WHAT YOU HAVE TO DO ▸ What you produce should be an exact transcription of the data, minus any pictures.

Saved data entries:
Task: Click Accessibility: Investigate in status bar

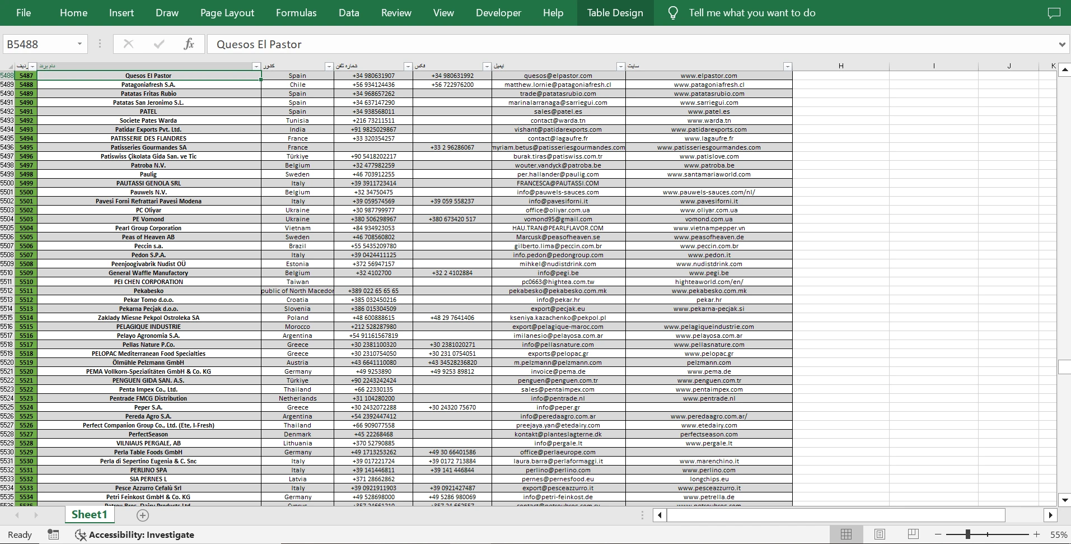Action: pos(135,534)
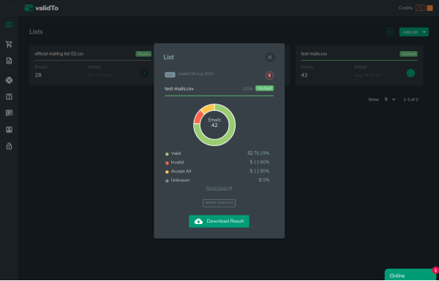Click the SHOW ANALYSIS button
439x281 pixels.
(219, 203)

EXERCISE SOLUTION ▸
Task: Click Accessibility: Investigate in status bar

Action: pos(135,534)
Click the SHOW ANALYSIS button
439x281 pixels.
(219, 203)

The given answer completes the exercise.